Pour le reste, il faut avouer qu’on finit par quitter la salle à la moitié des films tellement c’est désolant. Ca commence avec “Il papa di Giovanna”, guimauve italienne en compétition, de Pupi Avati, une sorte de Lelouch italien, assommant de conformisme. Ennui encore devant “Voy a explotar”, cavale adolescente mexicaine puérile et fatigante. Jusqu’à “Rachel getting married” ce matin, terriblement bavard et sans ambition, signé par un Jonathan Demme qui semble décidément avoir jeté l’éponge.

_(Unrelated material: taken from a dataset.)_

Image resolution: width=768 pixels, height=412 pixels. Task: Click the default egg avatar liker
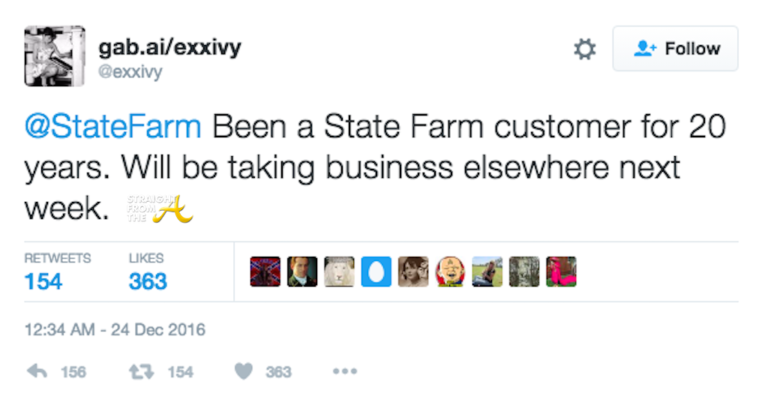(x=376, y=271)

Le problème se reproduit avec les films qu’on attendait plus ou moins au tournant. Ainsi avec ”The sky crawlers” de Mamoru Oshii: un souci évident de stylisation et de poésie, mais une histoire bancale et appliquée, une animation paresseuse, des personnages sans ame. Quand à “Milk” du réalisateur Semih Kaplanoglu, qu’on a eu l’occasion d’interviewer hier et qui se révèle par ailleurs etre un artiste de qualité (on se rappelle avoir beaucoup aimé “Yumurta” l’an dernier), c’est un film à belles images décevant qui n’arrive pas à embarquer tout à fait le spectateur dans sa narration et les quetes de ses personnages.
Sale temps pour les films donc. Les filles, elles, sont toujours magnifiques dans les rues, et un des grands avantages de la Mostra sur les autres festivals, c’est quand meme les vénitiennes.